Says the hunter to whom WND spoke, “It’s just irritating that some of the pinhead politicians responsible didn’t do their homework. As I see it, enacting carte blanche legislation has adverse trickle-down effects. It puts people here and there out of business and causes people’s hard earned pre-paid vacations to be lost.
“I guess it is a simple story – Americans can’t take a firearm to Zimbabwe because of incompetent government employees. But everyone suffers – there and here. Perhaps one wouldn’t think that someone who can afford to hunt there would suffer. Some people save a lifetime for an African hunt – and a good portion of it’s pre-paid, sometimes a year in advance.”
Asked why anyone would travel to hunt in Zimbabwe in light of the current unrest in that nation and the way Mugabe is dismantling white farms, businesses and game reserves, the hunter had a quick response.
“Most of the white farmers who were killed in Africa in the past year were killed in South Africa. Somewhere in the vicinity of 1,200-1,400 versus about a dozen in Zimbabwe. It’s not a case of (only) white Christians being slaughtered by Mugabe. I’ve spoken to people there and the farms are where the trouble is because of the uncompensated confiscation. Hunting is generally elsewhere, and there’s not much indication that there are problems in those areas as of last fall. I was in northwestern and southeastern Zimbabwe,” the hunter said.
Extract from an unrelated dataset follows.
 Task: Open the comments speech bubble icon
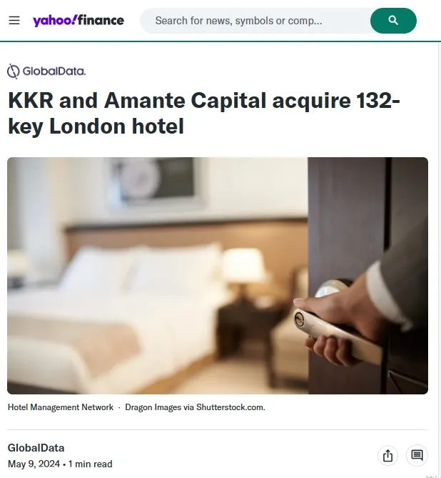click(417, 455)
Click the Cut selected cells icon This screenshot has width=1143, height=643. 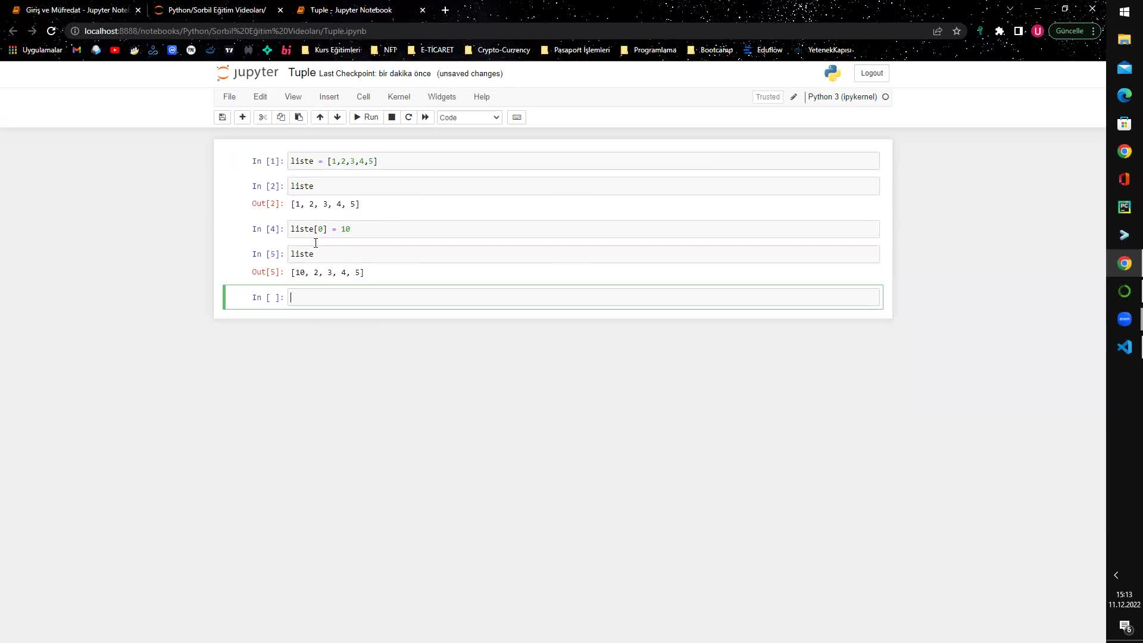coord(262,116)
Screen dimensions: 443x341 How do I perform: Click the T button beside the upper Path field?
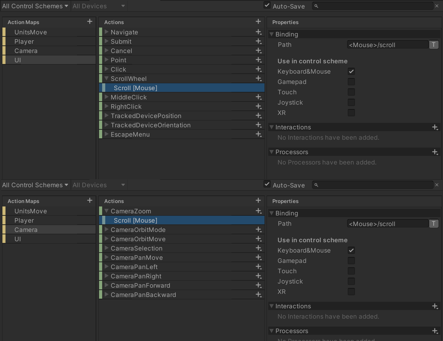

The hunter said that it was not only Americans who hunt in Zimbabwe.
“Zimbabwe is a popular hunting destination for much of the world due to their outstanding game conservation, thus far, perhaps second to Tanzania. Lots of Canadians, Germans, Spanish and South Americans go hunting there, not just Americans.
“I wouldn’t say the State Department is cracking down in the sense of the hunters, more likely tokenism. A bunch of politicians want to sound like they’re doing something to prevent military gear being sent and overlooked the hunting industry being affected, or [they were] intentionally intending to restrict gun use in some way.”
The National Rifle Association is aware of the new restrictions and says a solution is in the works.
According to spokeswoman Rebecca A. Williams, “The NRA is aware of the problem, and it would appear that it is in the process of being addressed and corrected. While the fix may not be final until mid-August, anyone planning to travel to Zimbabwe with firearms should try to obtain a DSP-73 Form.”